Having given an overview of his more recent work, Downes considers the impact Aldeburgh’s most famous resident had on his musical development. “We used to sing loads of Britten at Norwich Cathedral. We sang the Missa Brevis, and I remember productions of works like Noye’s Fludde, and loads of the choral works at the Norfolk & Norwich Festival. We would also work with contemporary composers on commissions for the choir. It was a huge learning curve for me with the pretty modern stuff we used to sing, like Arvo Pärt and John Tavener. It was especially noticeable in a service as right after their music you would sing some Palestrina, and jump back hundreds of years in the process. That would be a big deal in a concert, but not in a church service, where they often sit together. The musical aesthetics can connect but the text connects as well.”
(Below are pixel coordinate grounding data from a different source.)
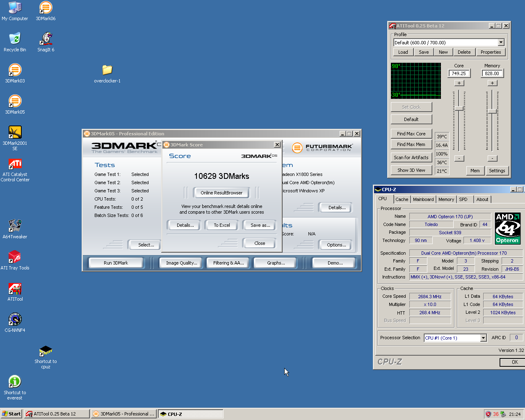The width and height of the screenshot is (525, 420).
Task: Click the 3DMark2001 SE desktop icon
Action: pyautogui.click(x=15, y=132)
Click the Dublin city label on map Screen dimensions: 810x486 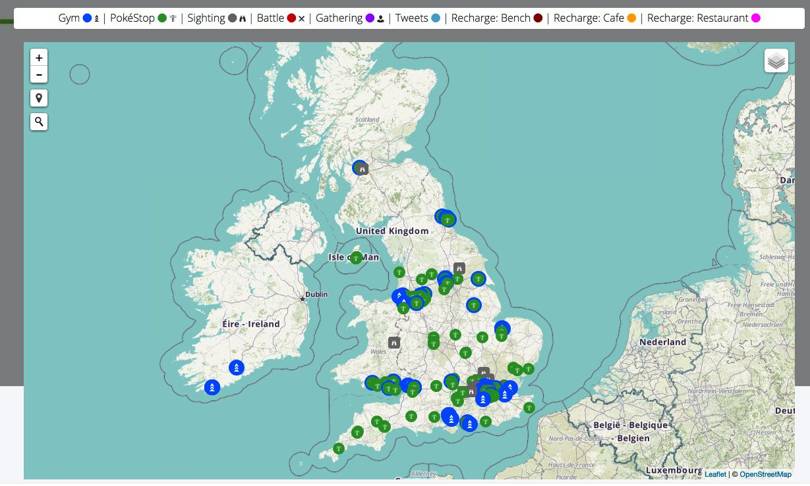316,295
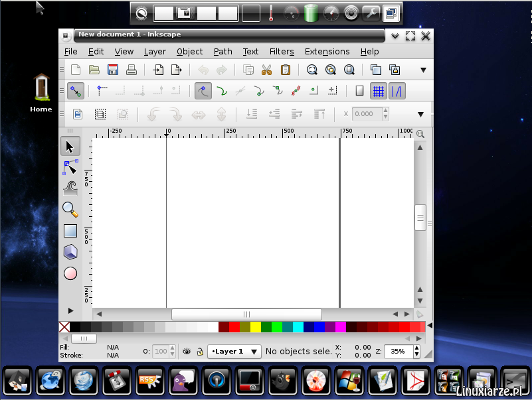Click the Save document toolbar icon
This screenshot has height=400, width=532.
(x=113, y=69)
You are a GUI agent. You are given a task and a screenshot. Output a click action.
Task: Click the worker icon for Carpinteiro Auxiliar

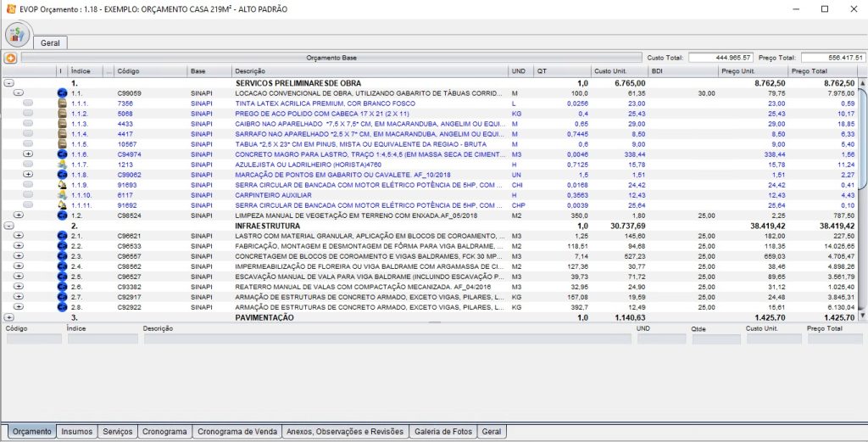(61, 194)
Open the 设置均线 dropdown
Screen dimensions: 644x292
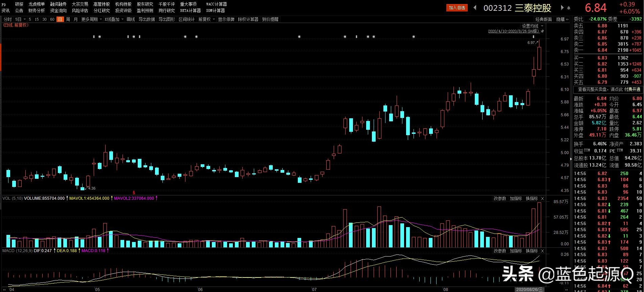point(532,26)
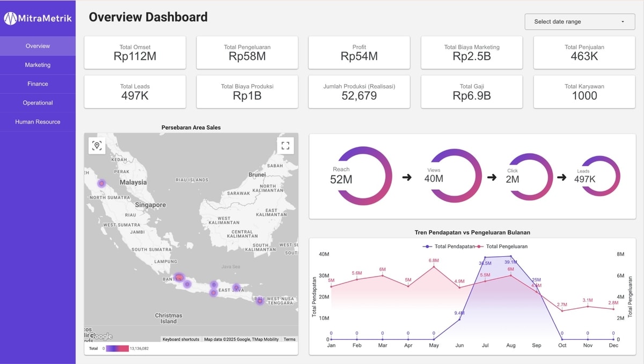Click the Jul 38.5M data point
Screen dimensions: 644x364
point(485,258)
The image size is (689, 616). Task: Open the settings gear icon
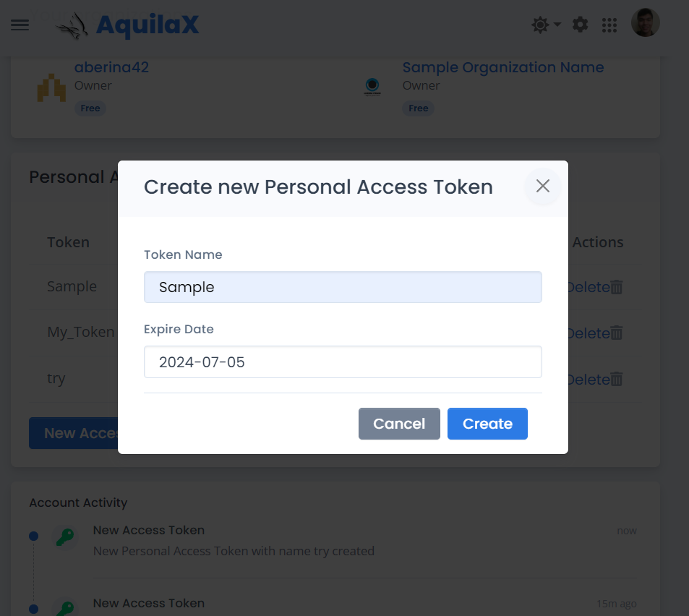coord(581,25)
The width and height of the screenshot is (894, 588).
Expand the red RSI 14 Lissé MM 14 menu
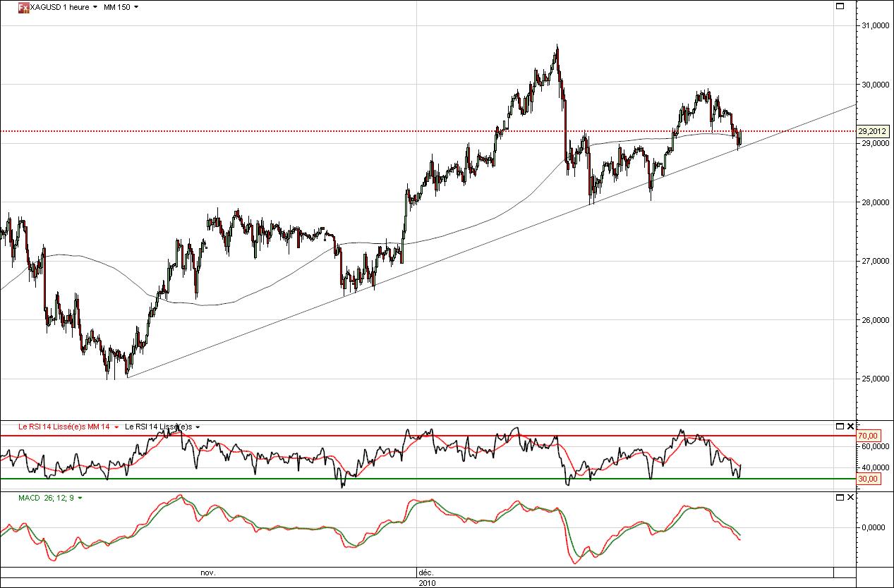click(116, 427)
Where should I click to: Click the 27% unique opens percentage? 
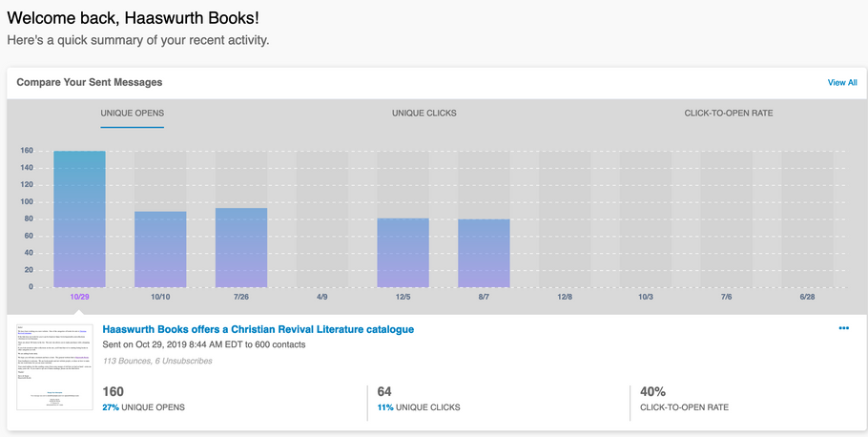click(x=110, y=407)
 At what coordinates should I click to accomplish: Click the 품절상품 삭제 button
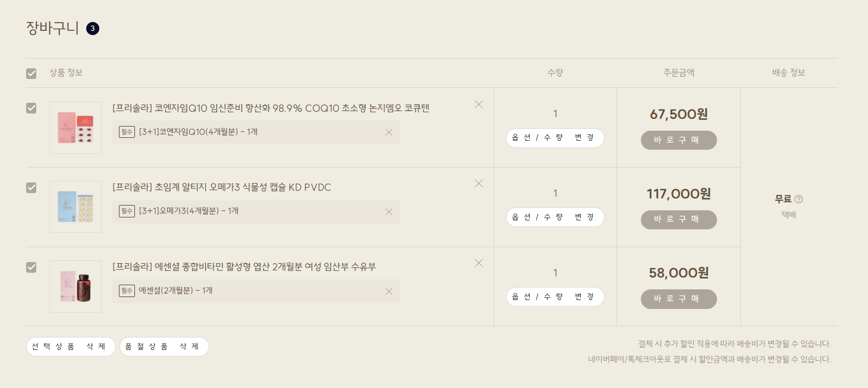tap(164, 346)
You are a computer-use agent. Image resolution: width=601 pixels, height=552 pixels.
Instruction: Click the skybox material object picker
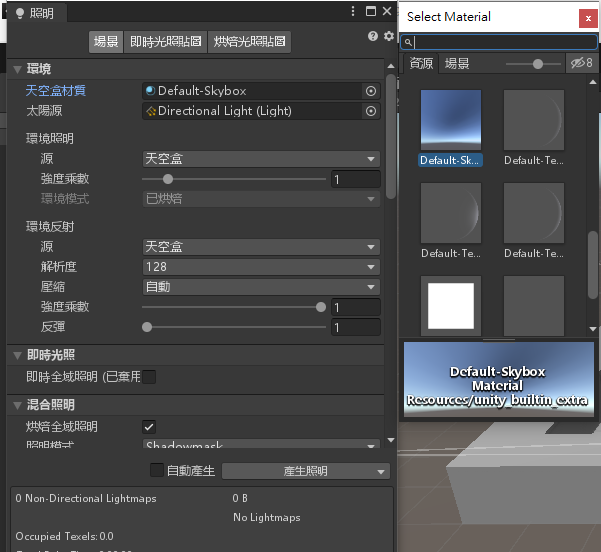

Downes agrees that, perhaps like Britten, the textures and sounds of his music offer a link with nature and the outdoors. “I love it myself, so I guess it will come out somehow! I love walking, and being outdoors generally. Our work for the new album involved travelling around rural parts of East Anglia and being outdoors, so I captured lots of field recordings outside the churches where we were recording the organs. We would take things like farming mechanisms and sounds that were important to the location, and put them into the music. If a bell went off we wouldn’t work around it, we’d keep it in. We would be mastering in full so it was never exactly what happened but similar to what Werner Herzog does. You can exaggerate things that feel more truthful, if that makes sense!”

The press release for Dreamlife Of Debris describes the field recordings as ‘deteriorated’. “I think that was already done by our sample rate conversion!”, he jokes. “I was very influenced by William Basinski, who on his Disintegration Loops would leave orchestral loops on a tape machine that would warp and turn into nothing. Some of the recordings were made on cassette recorders. What the ‘deteriorated’ description really talks about is the feeling of everything we were capturing being in a state of slow decline, in an emotional way too. In that part of the world there are those things that have been left to fall apart slightly. With the organs they are historical instruments, and in some examples the community instrument. The whole way the organ is paid for is congregational, through raising money in the community, and it’s very symbolic when that starts fading away”.

One particular instrument drew Downes’ eye. “We played the old Thomas Thamar organ in Framlingham (above). In Germany and Italy you get old and very impressive instruments, and the one in Framlingham is a real rarity as it still has the original pipework. It originates from London, and they moved it up there about 100 years later. It is a really important and special instrument. The whole process was in sharp relief to that of a one-manual harmonium that we also used, which was falling to bits. It made what we were doing as much of an album as a social study. The way these instruments are built is so important to how they sound, the circumstances under which they came to be.”

Downes has strong connections in the organ restoration community. “I’ve got a friend in America who is an organ builder, and he has the depth of knowledge for the tuning, the reconditioning, removing old things and bringing them back to life. Some builders put modern aspects on to old instruments, which would not preserve the older features. Norman & Beard were the company make that we tended to end up playing, and they were based in Norwich which is very appropriate! The construction and restoration involves so many people over so many years.”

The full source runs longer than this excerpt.